ACTIVITY:
Retype every entry below without altering anything.

○ ○ ○ ○ ○ ○ ○

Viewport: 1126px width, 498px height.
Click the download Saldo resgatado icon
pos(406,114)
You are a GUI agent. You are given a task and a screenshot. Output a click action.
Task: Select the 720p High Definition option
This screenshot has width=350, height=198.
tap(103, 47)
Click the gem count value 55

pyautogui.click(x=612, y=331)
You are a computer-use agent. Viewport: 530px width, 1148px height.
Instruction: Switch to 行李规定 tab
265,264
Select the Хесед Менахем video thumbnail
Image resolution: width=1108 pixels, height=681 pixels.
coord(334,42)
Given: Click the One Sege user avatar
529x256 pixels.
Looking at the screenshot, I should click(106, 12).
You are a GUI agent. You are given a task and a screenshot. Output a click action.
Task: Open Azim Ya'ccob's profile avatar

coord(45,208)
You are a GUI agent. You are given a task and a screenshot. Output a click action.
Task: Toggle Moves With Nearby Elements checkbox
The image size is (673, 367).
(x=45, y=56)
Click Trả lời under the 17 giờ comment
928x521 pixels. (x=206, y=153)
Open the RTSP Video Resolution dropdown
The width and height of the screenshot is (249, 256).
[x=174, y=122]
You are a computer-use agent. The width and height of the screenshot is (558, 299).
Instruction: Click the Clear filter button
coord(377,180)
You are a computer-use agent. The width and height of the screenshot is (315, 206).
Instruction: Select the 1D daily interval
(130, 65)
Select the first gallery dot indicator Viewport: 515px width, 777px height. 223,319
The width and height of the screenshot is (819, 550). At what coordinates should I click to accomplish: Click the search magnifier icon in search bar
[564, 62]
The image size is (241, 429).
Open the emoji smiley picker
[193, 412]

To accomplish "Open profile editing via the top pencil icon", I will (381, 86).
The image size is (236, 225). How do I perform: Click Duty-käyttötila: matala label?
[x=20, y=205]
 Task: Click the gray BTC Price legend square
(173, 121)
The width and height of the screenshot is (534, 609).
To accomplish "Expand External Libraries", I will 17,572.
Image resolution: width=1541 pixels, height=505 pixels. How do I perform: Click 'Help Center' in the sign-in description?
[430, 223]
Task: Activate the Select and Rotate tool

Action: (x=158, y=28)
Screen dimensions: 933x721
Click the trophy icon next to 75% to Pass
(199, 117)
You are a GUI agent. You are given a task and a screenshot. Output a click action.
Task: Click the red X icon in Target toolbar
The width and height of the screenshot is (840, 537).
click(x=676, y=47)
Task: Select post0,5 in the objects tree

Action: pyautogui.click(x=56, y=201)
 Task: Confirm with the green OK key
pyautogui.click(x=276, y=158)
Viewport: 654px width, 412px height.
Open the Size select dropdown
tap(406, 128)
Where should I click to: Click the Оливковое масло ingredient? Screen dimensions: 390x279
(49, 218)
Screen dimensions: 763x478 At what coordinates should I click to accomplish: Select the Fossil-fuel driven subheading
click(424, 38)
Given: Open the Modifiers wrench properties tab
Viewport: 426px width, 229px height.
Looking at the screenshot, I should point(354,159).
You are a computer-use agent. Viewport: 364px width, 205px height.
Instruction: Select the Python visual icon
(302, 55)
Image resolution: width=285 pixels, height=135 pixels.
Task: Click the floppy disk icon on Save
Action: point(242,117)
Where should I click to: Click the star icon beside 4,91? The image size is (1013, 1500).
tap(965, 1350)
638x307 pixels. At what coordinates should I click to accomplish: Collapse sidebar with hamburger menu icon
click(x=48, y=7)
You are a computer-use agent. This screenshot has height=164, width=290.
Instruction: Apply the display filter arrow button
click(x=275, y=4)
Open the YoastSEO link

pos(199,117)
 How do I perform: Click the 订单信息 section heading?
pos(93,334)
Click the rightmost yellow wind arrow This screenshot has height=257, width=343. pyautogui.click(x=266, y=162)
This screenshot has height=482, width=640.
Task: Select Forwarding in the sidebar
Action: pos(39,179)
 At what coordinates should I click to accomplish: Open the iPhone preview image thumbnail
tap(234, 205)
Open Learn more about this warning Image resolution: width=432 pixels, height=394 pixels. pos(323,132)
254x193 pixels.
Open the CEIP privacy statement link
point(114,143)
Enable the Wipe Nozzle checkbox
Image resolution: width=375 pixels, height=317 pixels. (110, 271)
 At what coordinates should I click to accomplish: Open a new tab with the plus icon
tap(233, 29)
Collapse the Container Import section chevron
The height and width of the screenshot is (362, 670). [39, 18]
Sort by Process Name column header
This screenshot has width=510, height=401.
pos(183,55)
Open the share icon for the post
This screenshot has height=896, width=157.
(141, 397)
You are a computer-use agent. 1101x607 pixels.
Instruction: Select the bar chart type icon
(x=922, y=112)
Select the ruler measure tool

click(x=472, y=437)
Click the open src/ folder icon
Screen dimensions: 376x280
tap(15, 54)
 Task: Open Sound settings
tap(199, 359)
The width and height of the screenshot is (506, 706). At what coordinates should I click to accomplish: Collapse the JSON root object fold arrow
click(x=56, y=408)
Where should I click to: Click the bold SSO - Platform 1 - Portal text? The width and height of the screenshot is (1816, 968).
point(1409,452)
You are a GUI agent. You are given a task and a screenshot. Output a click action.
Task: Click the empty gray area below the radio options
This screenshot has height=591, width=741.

○ ○ ○ ○ ○ ○ ○

ANSWER TO THIS EXERCISE:
Viewport: 1126px width, 498px height.
Click the download Saldo resgatado icon
pos(406,114)
You are a GUI agent. You are given a task and a screenshot. Output a click action.
Task: Select the 720p High Definition option
This screenshot has width=350, height=198.
tap(103, 47)
Click the gem count value 55

pyautogui.click(x=612, y=331)
You are a computer-use agent. Viewport: 530px width, 1148px height.
Instruction: Switch to 行李规定 tab
265,264
Select the Хесед Менахем video thumbnail
Image resolution: width=1108 pixels, height=681 pixels.
coord(334,42)
Given: Click the One Sege user avatar
529x256 pixels.
Looking at the screenshot, I should click(106, 12).
You are a GUI agent. You are given a task and a screenshot. Output a click action.
Task: Open Azim Ya'ccob's profile avatar

coord(45,208)
You are a GUI agent. You are given a task and a screenshot. Output a click action.
Task: Toggle Moves With Nearby Elements checkbox
The image size is (673, 367).
(x=45, y=56)
Click Trả lời under the 17 giờ comment
928x521 pixels. (x=206, y=153)
Open the RTSP Video Resolution dropdown
The width and height of the screenshot is (249, 256).
[x=174, y=122]
You are a computer-use agent. The width and height of the screenshot is (558, 299).
Instruction: Click the Clear filter button
coord(377,180)
You are a computer-use agent. The width and height of the screenshot is (315, 206).
Instruction: Select the 1D daily interval
(130, 65)
Select the first gallery dot indicator Viewport: 515px width, 777px height. 223,319
The width and height of the screenshot is (819, 550). At what coordinates should I click to accomplish: Click the search magnifier icon in search bar
[564, 62]
The image size is (241, 429).
Open the emoji smiley picker
[193, 412]

To accomplish "Open profile editing via the top pencil icon", I will (381, 86).
The image size is (236, 225). How do I perform: Click Duty-käyttötila: matala label?
[x=20, y=205]
 Task: Click the gray BTC Price legend square
(173, 121)
The width and height of the screenshot is (534, 609).
To accomplish "Expand External Libraries", I will 17,572.
Image resolution: width=1541 pixels, height=505 pixels. How do I perform: Click 'Help Center' in the sign-in description?
[430, 223]
Task: Activate the Select and Rotate tool

Action: (x=158, y=28)
Screen dimensions: 933x721
Click the trophy icon next to 75% to Pass
(199, 117)
You are a GUI agent. You are given a task and a screenshot. Output a click action.
Task: Click the red X icon in Target toolbar
The width and height of the screenshot is (840, 537).
click(x=676, y=47)
Task: Select post0,5 in the objects tree

Action: pyautogui.click(x=56, y=201)
 Task: Confirm with the green OK key
pyautogui.click(x=276, y=158)
Viewport: 654px width, 412px height.
Open the Size select dropdown
tap(406, 128)
Where should I click to: Click the Оливковое масло ingredient? Screen dimensions: 390x279
(49, 218)
Screen dimensions: 763x478 At what coordinates should I click to accomplish: Select the Fossil-fuel driven subheading
click(424, 38)
Given: Open the Modifiers wrench properties tab
Viewport: 426px width, 229px height.
Looking at the screenshot, I should point(354,159).
You are a computer-use agent. Viewport: 364px width, 205px height.
Instruction: Select the Python visual icon
(302, 55)
Image resolution: width=285 pixels, height=135 pixels.
Task: Click the floppy disk icon on Save
Action: point(242,117)
Where should I click to: Click the star icon beside 4,91? The image size is (1013, 1500).
tap(965, 1350)
638x307 pixels. At what coordinates should I click to accomplish: Collapse sidebar with hamburger menu icon
click(x=48, y=7)
You are a computer-use agent. This screenshot has height=164, width=290.
Instruction: Apply the display filter arrow button
click(x=275, y=4)
Open the YoastSEO link

pos(199,117)
 How do I perform: Click the 订单信息 section heading?
pos(93,334)
Click the rightmost yellow wind arrow This screenshot has height=257, width=343. pyautogui.click(x=266, y=162)
This screenshot has height=482, width=640.
Task: Select Forwarding in the sidebar
Action: pos(39,179)
 At what coordinates should I click to accomplish: Open the iPhone preview image thumbnail
tap(234, 205)
Open Learn more about this warning Image resolution: width=432 pixels, height=394 pixels. pos(323,132)
254x193 pixels.
Open the CEIP privacy statement link
point(114,143)
Enable the Wipe Nozzle checkbox
Image resolution: width=375 pixels, height=317 pixels. (110, 271)
 At what coordinates should I click to accomplish: Open a new tab with the plus icon
tap(233, 29)
Collapse the Container Import section chevron
The height and width of the screenshot is (362, 670). [39, 18]
Sort by Process Name column header
This screenshot has width=510, height=401.
pos(183,55)
Open the share icon for the post
This screenshot has height=896, width=157.
(141, 397)
You are a computer-use agent. 1101x607 pixels.
Instruction: Select the bar chart type icon
(x=922, y=112)
Select the ruler measure tool

click(x=472, y=437)
Click the open src/ folder icon
Screen dimensions: 376x280
tap(15, 54)
 Task: Open Sound settings
tap(199, 359)
The width and height of the screenshot is (506, 706). At what coordinates should I click to accomplish: Collapse the JSON root object fold arrow
click(x=56, y=408)
Where should I click to: Click the bold SSO - Platform 1 - Portal text? The width and height of the screenshot is (1816, 968).
point(1409,452)
You are a GUI agent. You are given a task and a screenshot. Output a click action.
Task: Click the empty gray area below the radio options
This screenshot has height=591, width=741.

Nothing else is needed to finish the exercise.